A spreading ground is a water conservation facility that retains surface water long enough for it to percolate into the soil. Spreading grounds must be located where underlying soils are permeable and connected to a target aquifer.
Locating them above silt or clay would prevent the surface water from reaching formations that store water.

When natural percolation of precipitation is insufficient to replenish groundwater withdrawn for human use, artificial recharge helps prevent aquifer depletion, subsidence and saltwater intrusion. Spreading grounds are one of several available technologies, and are useful to harness storm water runoff in populated areas with low annual precipitation.
For example, Los Angeles County, California has 27 such facilities, and four more operated in conjunction with the Department of Public Works, many of which date to the 1930s.

While managed aquifer recharge (MAR) projects utilizing storm water and diverted surface water runoff augment groundwater recharge, data suggests that the infiltration capacity of spreading grounds in drought-prone regions is underused due to the seasonality of rainfall. In response, interest is being generated around MAR projects that utilize recycled water to supplement other water sources. Orange County's Groundwater Replenishment System serves as an example of one such system that is combining recycled water and storm water to recharge groundwater through spreading grounds to meet the municipality's annual water needs.

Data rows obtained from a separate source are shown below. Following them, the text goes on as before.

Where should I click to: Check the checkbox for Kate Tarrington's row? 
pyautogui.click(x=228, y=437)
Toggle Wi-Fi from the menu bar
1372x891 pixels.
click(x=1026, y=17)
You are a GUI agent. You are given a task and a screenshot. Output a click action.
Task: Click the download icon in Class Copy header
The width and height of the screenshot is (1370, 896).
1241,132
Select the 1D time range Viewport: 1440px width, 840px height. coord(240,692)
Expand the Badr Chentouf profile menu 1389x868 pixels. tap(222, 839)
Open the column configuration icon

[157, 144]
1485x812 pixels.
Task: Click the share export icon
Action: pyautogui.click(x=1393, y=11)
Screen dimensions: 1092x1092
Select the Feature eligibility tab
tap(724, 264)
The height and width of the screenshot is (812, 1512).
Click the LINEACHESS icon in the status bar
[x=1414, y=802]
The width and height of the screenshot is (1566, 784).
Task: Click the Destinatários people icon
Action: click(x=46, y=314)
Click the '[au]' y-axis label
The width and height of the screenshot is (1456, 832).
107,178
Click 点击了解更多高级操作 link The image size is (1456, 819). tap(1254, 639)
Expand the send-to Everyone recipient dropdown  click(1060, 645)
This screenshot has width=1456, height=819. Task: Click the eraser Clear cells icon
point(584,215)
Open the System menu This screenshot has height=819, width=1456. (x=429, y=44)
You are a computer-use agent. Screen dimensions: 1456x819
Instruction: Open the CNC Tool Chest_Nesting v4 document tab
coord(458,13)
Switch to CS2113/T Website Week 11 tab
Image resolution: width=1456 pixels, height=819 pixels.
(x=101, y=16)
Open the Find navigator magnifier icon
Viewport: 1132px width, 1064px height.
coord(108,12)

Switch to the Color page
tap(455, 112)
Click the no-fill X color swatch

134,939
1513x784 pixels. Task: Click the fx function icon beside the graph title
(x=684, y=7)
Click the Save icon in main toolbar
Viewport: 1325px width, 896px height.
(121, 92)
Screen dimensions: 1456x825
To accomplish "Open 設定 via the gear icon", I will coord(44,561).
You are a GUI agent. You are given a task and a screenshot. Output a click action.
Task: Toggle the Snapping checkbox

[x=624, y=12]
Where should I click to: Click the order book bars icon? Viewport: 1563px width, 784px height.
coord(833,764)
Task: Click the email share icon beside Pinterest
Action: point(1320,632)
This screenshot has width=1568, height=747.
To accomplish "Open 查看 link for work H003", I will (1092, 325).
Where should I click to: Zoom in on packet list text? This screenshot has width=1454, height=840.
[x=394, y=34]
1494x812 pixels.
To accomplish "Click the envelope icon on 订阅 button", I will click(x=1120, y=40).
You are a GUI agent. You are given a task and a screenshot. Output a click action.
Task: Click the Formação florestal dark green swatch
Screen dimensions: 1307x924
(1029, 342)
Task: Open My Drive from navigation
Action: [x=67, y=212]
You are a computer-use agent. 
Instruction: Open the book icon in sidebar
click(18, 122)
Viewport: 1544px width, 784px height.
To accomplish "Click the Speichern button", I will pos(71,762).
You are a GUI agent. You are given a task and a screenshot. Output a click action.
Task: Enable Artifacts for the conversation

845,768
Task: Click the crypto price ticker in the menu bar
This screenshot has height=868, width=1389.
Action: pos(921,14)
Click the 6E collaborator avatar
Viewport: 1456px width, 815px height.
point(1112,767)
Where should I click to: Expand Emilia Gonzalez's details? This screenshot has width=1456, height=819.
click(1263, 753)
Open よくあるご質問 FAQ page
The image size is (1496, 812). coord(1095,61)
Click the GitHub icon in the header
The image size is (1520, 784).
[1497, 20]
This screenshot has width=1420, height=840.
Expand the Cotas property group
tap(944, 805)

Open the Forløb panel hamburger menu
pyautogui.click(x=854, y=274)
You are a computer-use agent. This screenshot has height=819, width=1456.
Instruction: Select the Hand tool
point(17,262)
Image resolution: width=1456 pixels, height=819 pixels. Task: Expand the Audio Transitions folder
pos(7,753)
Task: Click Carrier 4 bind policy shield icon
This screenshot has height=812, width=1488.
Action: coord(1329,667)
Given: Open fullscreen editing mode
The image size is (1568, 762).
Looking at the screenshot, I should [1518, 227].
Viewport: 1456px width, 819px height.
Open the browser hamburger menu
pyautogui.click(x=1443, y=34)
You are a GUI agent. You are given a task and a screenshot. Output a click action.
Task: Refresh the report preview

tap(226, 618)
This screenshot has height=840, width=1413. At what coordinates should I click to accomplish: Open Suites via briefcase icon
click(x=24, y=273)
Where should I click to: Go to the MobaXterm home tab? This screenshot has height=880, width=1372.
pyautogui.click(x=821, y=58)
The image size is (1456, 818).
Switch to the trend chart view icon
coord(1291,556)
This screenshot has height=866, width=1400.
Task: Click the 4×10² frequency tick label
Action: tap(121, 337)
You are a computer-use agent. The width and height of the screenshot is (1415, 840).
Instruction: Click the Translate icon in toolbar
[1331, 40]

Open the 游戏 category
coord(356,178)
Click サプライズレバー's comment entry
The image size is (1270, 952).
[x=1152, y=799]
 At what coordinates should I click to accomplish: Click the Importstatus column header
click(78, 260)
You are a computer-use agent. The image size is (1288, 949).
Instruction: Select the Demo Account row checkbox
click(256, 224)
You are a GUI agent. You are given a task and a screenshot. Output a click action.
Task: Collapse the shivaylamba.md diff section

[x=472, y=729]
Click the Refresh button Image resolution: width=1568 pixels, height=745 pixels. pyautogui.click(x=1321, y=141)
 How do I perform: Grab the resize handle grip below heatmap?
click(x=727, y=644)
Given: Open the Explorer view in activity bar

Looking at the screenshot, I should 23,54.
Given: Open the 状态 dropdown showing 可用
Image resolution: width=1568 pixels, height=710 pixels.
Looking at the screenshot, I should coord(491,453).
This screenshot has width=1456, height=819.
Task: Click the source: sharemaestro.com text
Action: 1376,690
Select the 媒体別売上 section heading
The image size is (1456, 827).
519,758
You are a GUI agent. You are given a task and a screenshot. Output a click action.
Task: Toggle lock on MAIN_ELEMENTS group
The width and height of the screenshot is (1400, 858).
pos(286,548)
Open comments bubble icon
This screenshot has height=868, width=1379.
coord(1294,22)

Today, many spreading grounds, which were once considered single-purpose facilities, are being converted to combine municipalities' goals for groundwater recharge with demands for additional recreational opportunities, green space and wildlife habitat. The Dominguez Gap Wetlands in Long Beach, California, which consists of two spreading grounds, is an example of one of these multi-purpose facilities. While the facility's east basin was converted into constructed wetlands (Bixby Marshland (?)), the west basin remains a spreading ground that recharges the local aquifer by an estimated 450-acre feet annually.